In another move that belies his previous promises to "drain the swamp," Donald Trump will reportedly tap Steven Mnuchin — a former Goldman Sachs partner and the founder of a hedge fund — to be his Secretary of the Treasury, and will nominate billionaire investor Wilbur Ross as Commerce Secretary.
Out of 15 cabinet and 4 advisory positions, President-elect Donald Trump has now filled 10 slots.
In yet another non-swamp-draining move, Trump is reportedly nominating Steven Mnuchin to be his Treasury Secretary, and nominating Wilbur Ross, the billionaire chairman of W.L. Ross & Co., for Commerce Secretary.
Mnuchin, who served as Trump's campaign finance chairman, is the son of a former Goldman Sachs partner who himself became a partner at the financial services company before founding his own hedge fund.
NPR reports that "Mnuchin's resume also includes a stint as chairman and CEO of a California bank that's been called a foreclosure machine." Over 36,000 homeowners were foreclosed on by Mnuchin's company, OneWest.
That is not exactly the resume of an outsider. Nor of a man occupied with improving the lives of working people.
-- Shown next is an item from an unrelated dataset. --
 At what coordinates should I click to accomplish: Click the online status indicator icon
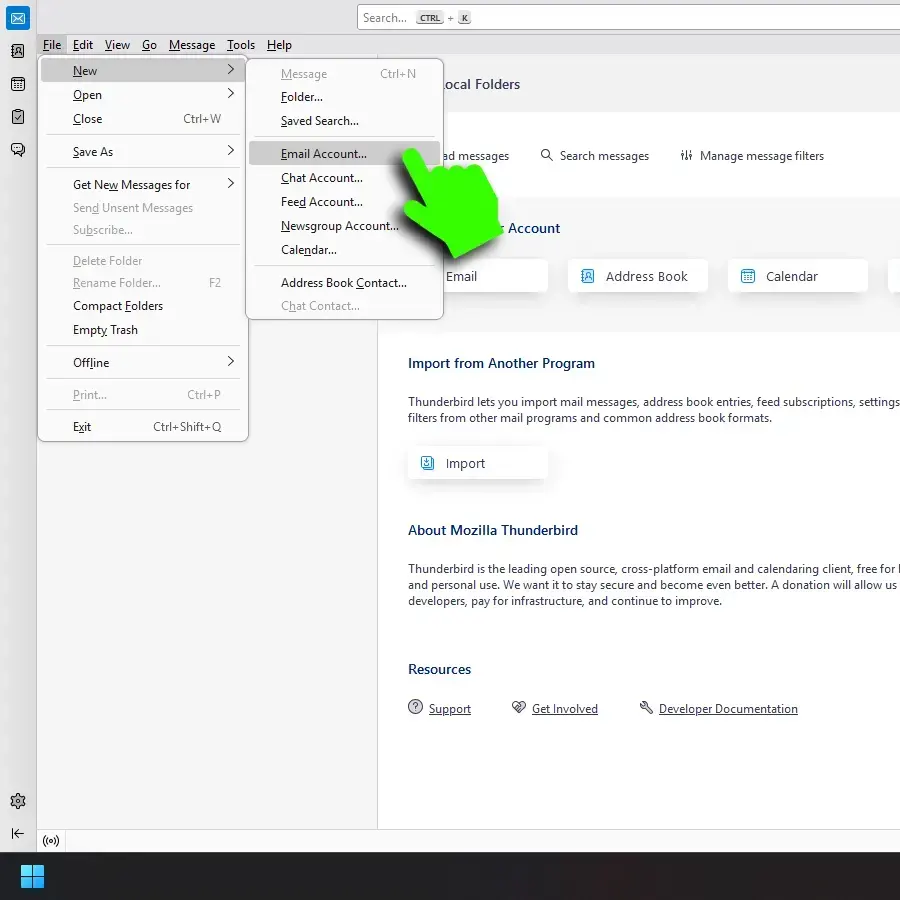52,841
It is an especially curious choice, given that, as Eric Levitz noted at New York Magazine, Trump's final campaign ad used an image of the Goldman Sachs chief executive, Lloyd Blankfein, "as an embodiment of the global elite that has 'robbed our working class.'"
Adam Hodge, Communications Director for the DNC, observed just how galling an affront this selection is:
So much for draining the swamp. Nominating Steve Mnuchin to be Treasury Secretary – a billionaire hedge fund manager and Goldman Sachs alumnus who preyed on homeowners struggling during the recession – is a slap in the face to voters who hoped he would shake up Washington. Trump is already heading into office as the most corrupt, conflicted, and unpopular president-elect in history, and now he’s breaking his signature promise to the voters who elected him.
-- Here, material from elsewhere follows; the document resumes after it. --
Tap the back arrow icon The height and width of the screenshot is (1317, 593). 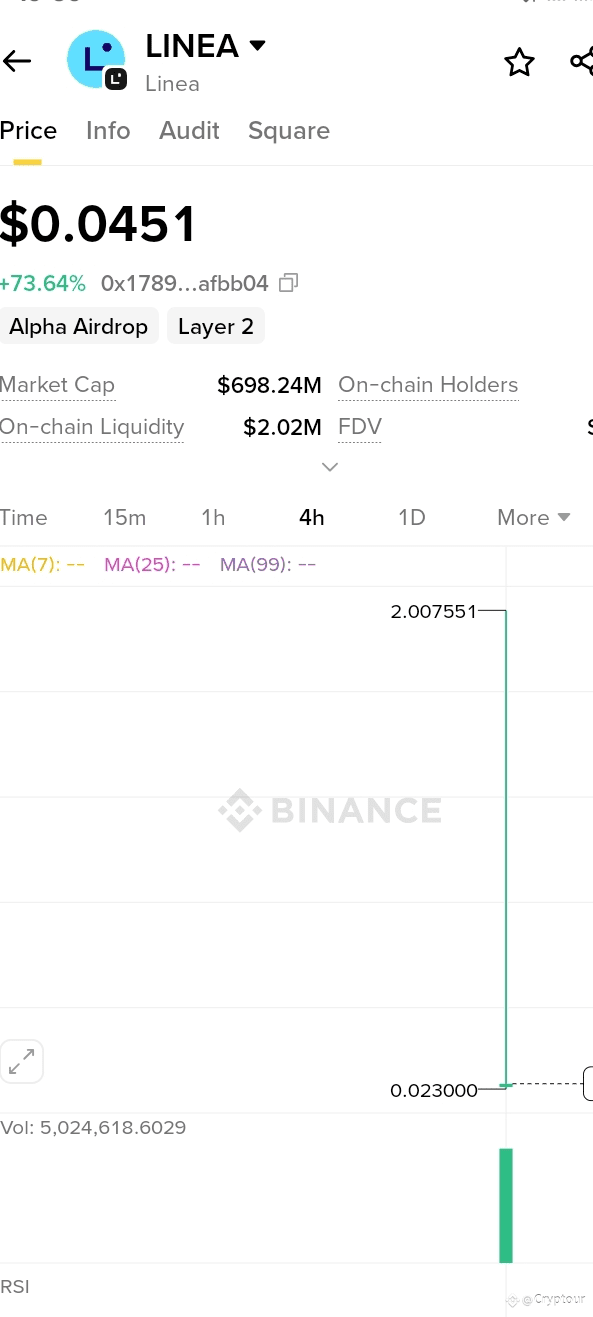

Meanwhile, Ross, Trump's nominee for Commerce Secretary, would become, as Jacob Pramuk at CNBC said, "another wealthy businessman making decisions for an administration propelled to the White House by economic populism." Ross has also been helpful to Trump's business interests in the past:
Mr. Ross and Carl C. Icahn, another billionaire investor and supporter of Mr. Trump, were both bondholders in the Trump Taj Mahal casino when it was teetering on financial collapse in 1990. Instead of pushing the casino into an immediate bankruptcy, Mr. Ross and Mr. Icahn worked with Mr. Trump and others to structure a more orderly bankruptcy filing in 1991.
The negotiated restructuring helped Mr. Trump salvage his name and brand at a time when he arguably did not have many friends on Wall Street.
Choices like Ross and Mnuchin should really come as no surprise. Trump simply is who some of us knew he was all along, and he is not about to change now.